Is this treatment really necessary?  – Daniel Morales crunches the numbers on ‘low-value’ Care

Nearly all medical treatments involve some level of risk; you might be one of the very few patients that has an adverse reaction to a medication, or to the anaesthetic used during surgery.

But many of the treatments that people undertake, are done despite evidence that shows they provide no benefit and may even cause unnecessary harm to the person receiving the treatment.

‘Low-value’ care can include tests that aren’t necessary, surgery that won’t help the patient and medicine that doesn’t deliver good outcomes. Not only is there potential harm to patients; low-value care wastes valuable health care resources and costs money which would better be spent on delivering care that works.

Once classic and well-known example is performing a knee arthroscopy on a patient who suffers from osteoarthritis, says Dr Daniel Morales Silva, a post-doctoral researcher who recently completed an important Digital Health CRC project with partners Lorica Health and Federation University.

Dr Morales says, “Some doctors will still do this routinely for people who suffer from knee pain, it’s quite costly and the evidence now shows that it actually makes things worse for the patient.”

Dr Morales holds two PhDs – the first in pure mathematics, from the University of Ballarat, and the second in Health Informatics which explored healthcare provider performance and risk adjustment, using data from Medibank.

His Digital Health CRC project reviewed various publicly-available risk adjustment models and then identified data science techniques to allow comparisons between clinicians, across healthcare delivery sites and around different conditions, interpreting ways to assess quality, cost and outcomes.

Low-value care complexities

Treatment effectiveness is more complex than simply ‘it works’ or ‘it doesn’t work,’ he adds.

“Risk can be patient-driven – for example, a patient who is over a certain age or who has a complicating chronic health condition such as diabetes or obesity, may face risks of harm if they undergo certain medical treatments,” Dr Morales explains.

The project involved a redevelopment of an existing data dashboard which analysed claims records, bringing more complex and granular capabilities.

Dr Morales says that the project has developed ways to analyse the data so that it can access many more procedures, sorting these by their medicare benefit schedule numbers as well as the diagnosis-related groups.

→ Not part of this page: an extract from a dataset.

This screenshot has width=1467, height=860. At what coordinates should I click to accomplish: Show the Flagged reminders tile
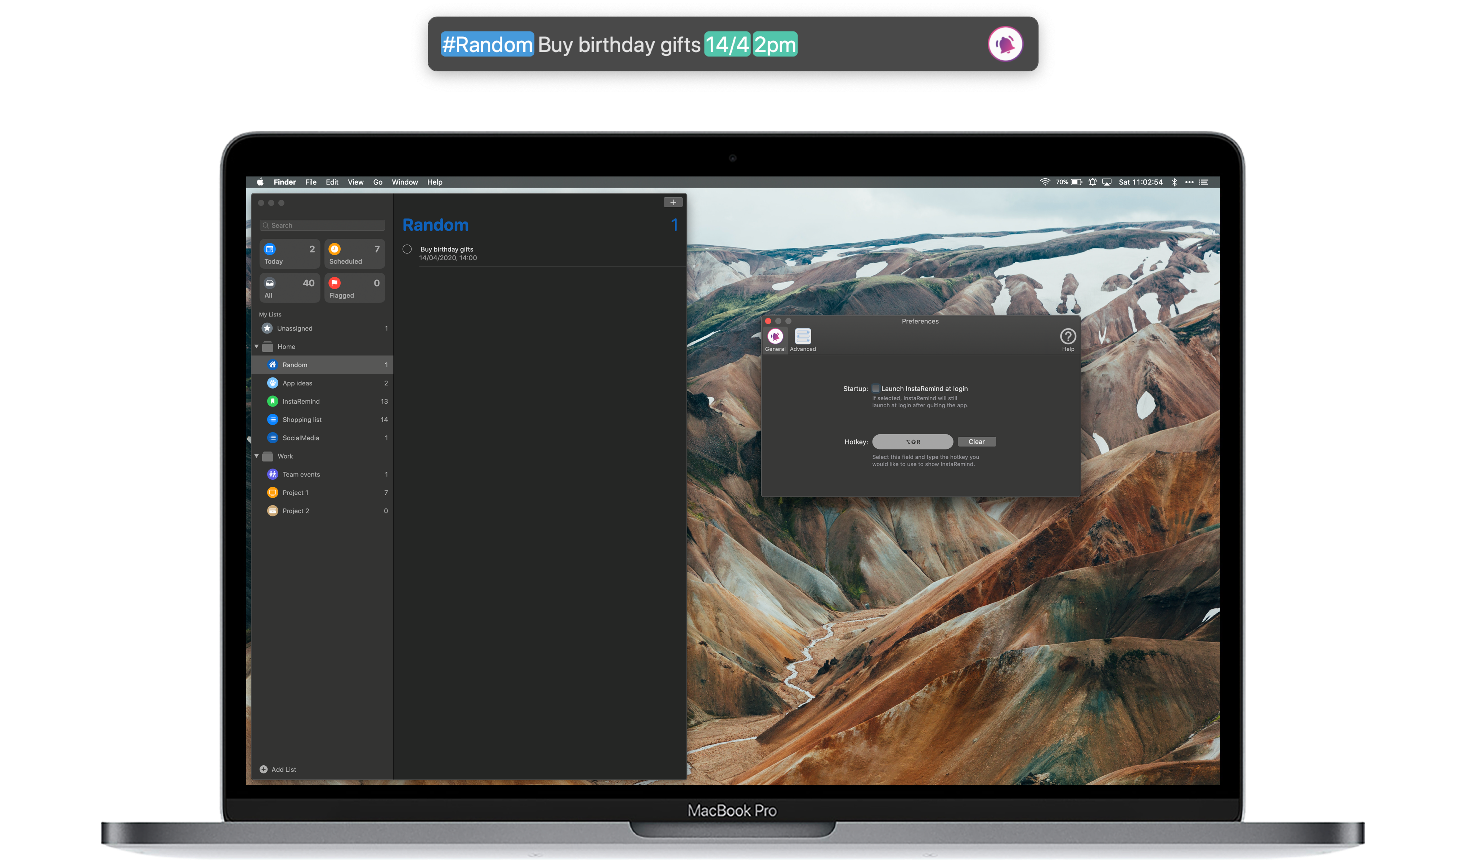pos(355,288)
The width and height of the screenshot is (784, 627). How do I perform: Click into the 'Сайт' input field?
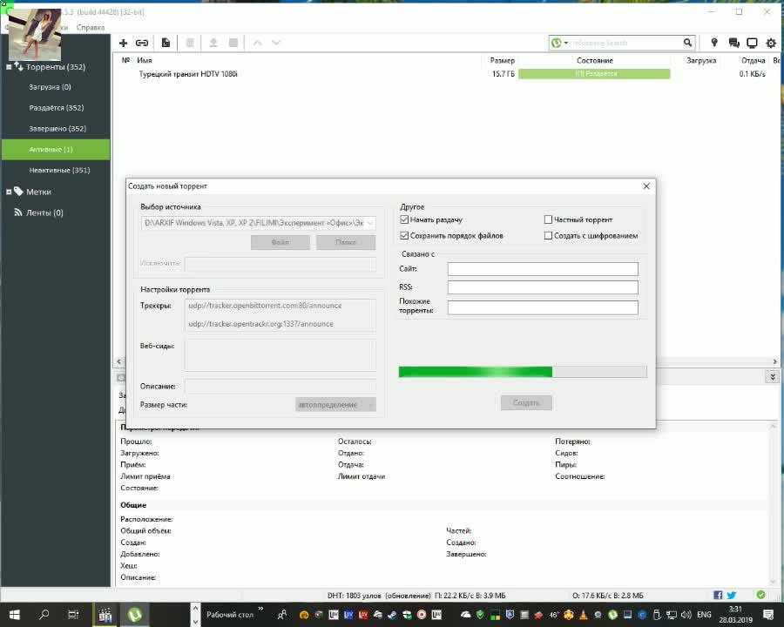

This can identify areas where more ‘low-value care’ procedures are occurring – and can be reported on not just by the type of treatment, but by care location (such as a hospital) and by individual clinicians.

In one example, a data analysis of nearly 10,000 knee arthroscopy procedures – with total benefits paid out of around $98 million – found that nearly 3,000 procedures (or 32 per cent) fit the broad definition of low-value care.

Potential patient harm is the most concerning aspect of low value care – but financial drivers via the private health insurance system may also be a very effective way to prevent unnecessary interventions.

Dr Morales says that an analysis of the 26,000 hysterectomies that were performed in both public and private hospitals over the 2018-19 financial year showed that many of these procedures should not have gone ahead.

“One private health insurer recorded 1,228 hysterectomies during the 2019 calendar year, and at least ten per cent of these would be classed as low-value care,” says Dr Morales. He says the insurer paid over $1.3 million in benefits alone for these low-value care procedures.

“This shows how useful the data can be in reducing significant waste and expense,” he says.

Clinician Reaction

During the project the researchers interviewed clinicians and explained how the app could be used to understand patient outcomes.

“It was interesting to see the different reactions,” Morales mused. “Some clinicians were very concerned about the way the data is aggregated, and by the implications, but others were very receptive and really liked the opportunity to have a very clear way to determine the outcomes of their own practices.”

The most significant barrier to using this kind of data to make clear, evidence-driven decisions about patient choices and outcomes is not a technical one, he says; it’s a cultural shift.

“We already have risk adjustment systems that are available for free use by clinicians, which help predict complications that a patient might face with particular treatments – and they are not universally used or understood,” he says.

“Doctors are very apprehensive about publishing their data and using it to compare different patients, I hear the argument – we are not comparing apples with apples, some patients are more complicated – but the whole point of risk adjustment is to cater for that,” he says.

This project has tied together both the financial and clinical outcomes of low-value care. The outcome will allow administrators to access health comparison data and to group sets of information to demonstrate the value of different procedures to patient and the health organisation.

This data could be the nudge that is needed, to encourage more widespread understanding and adoption of data-driven decision making in our health system.